Questa settimana i Paesi UE fanno un nuovo tentativo per trovare un compromesso. Se ci riusciranno, dipenderà soprattutto da quale argomento peserà di più: le aziende che sostengono che attendere ancora sarebbe dannoso oppure i Paesi che ritengono necessario prima migliorare le modalità di attuazione.
Grandi aziende di diversi settori esortano i governi dei 27 Paesi UE a non posticipare ulteriormente l'entrata in vigore della legge. Secondo loro, ogni rinvio genera soprattutto incertezza: le imprese non sanno a cosa andare incontro e investono meno rapidamente in catene di produzione sostenibili.
Allo stesso tempo, alcuni Paesi UE prendono le distanze da questa posizione. La Germania, dopo settimane di silenzio, ha comunicato di volere un rinvio di un anno e successivamente una riapertura integrale della legge. Questa proposta somiglia molto a una precedente idea austriaca e va anche oltre quanto suggerito dalla Commissione Europea.
La Germania chiede inoltre regole più flessibili per le aziende che combinano diverse attività, come gli hotel che gestiscono anche terreni forestali. La Germania ritiene che soprattutto le piccole imprese e quelle con attività miste sarebbero troppo gravate se la legge entrasse in vigore senza modifiche.
Poiché la Germania adesso sostiene il rinvio, sembra profilarsi alla Commissione dei Paesi UE una maggioranza favorevole sia al ritardo sia alla riapertura della legge. Questo aumenta la probabilità che gli accordi attuali non reggano. Tuttavia, ci sono oppositori netti: Francia e Spagna hanno dichiarato questa settimana di non voler ulteriori allentamenti.
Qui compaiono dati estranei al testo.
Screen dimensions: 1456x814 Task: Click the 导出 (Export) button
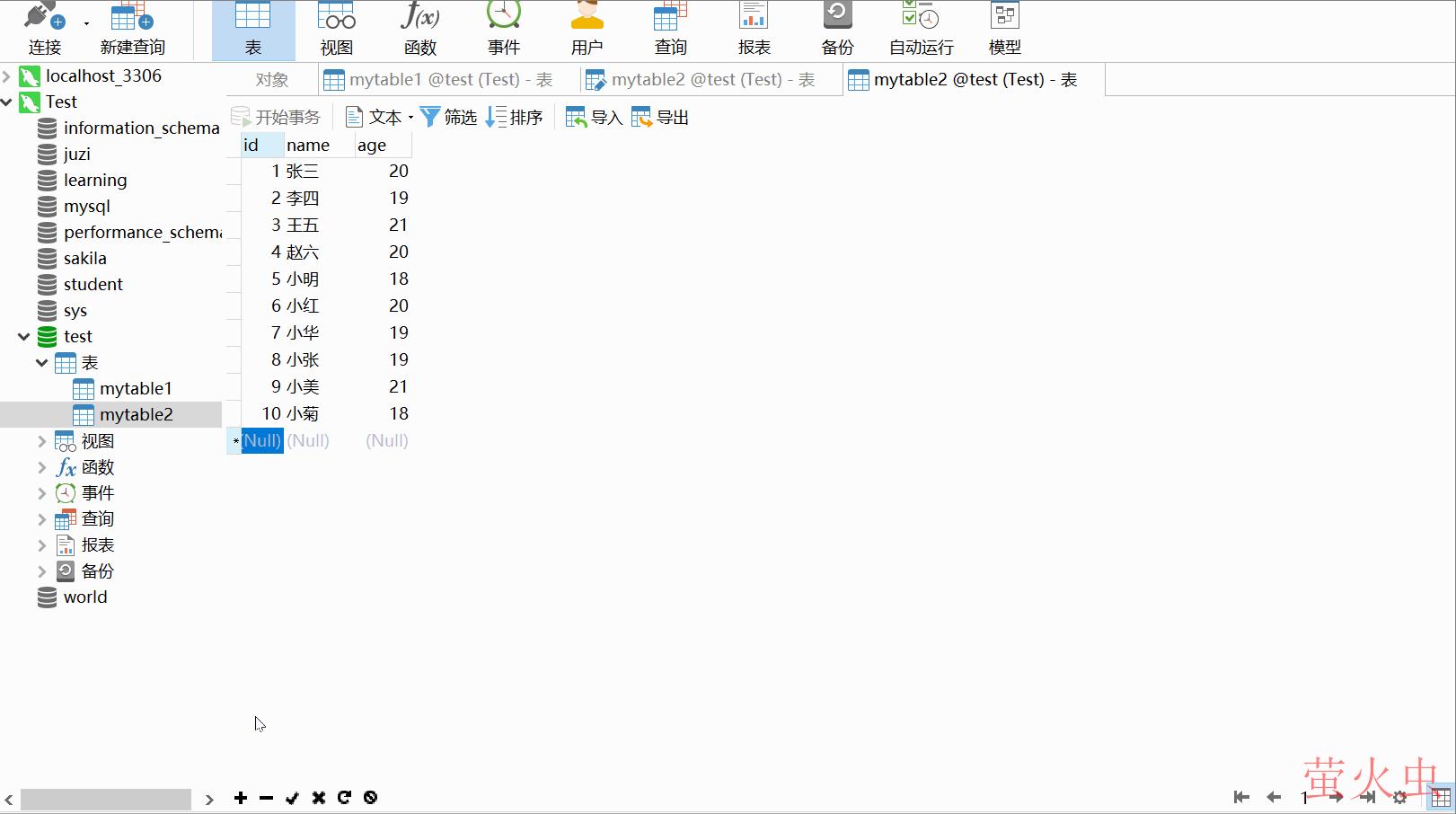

Secondo le aziende che si oppongono a nuovi rinvii, ogni anno di ritardo fa sì che i produttori extraeuropei si ritirino. Segnalano che i partner nei Paesi da cui provengono le materie prime si scoraggiano quando l'UE cambia continuamente rotta.
Nei negoziati emergono invece preoccupazioni sulla fattibilità: alcuni Paesi temono che le piccole imprese si blocchino a causa della burocrazia e che i sistemi europei non siano ancora pronti a gestire tutti i dati. Ciò esercita pressione per risolvere prima i problemi prima che la legge entri completamente in vigore.
Le divergenze mostrano chiaramente come i Paesi UE siano fortemente divisi. Un gruppo vuole progresso e regole chiare per tutti, un altro preferisce andare avanti solo quando l'attuazione sarà più semplice. Proprio per questa contrapposizione i diplomatici non sono riusciti a chiudere un accordo questa settimana.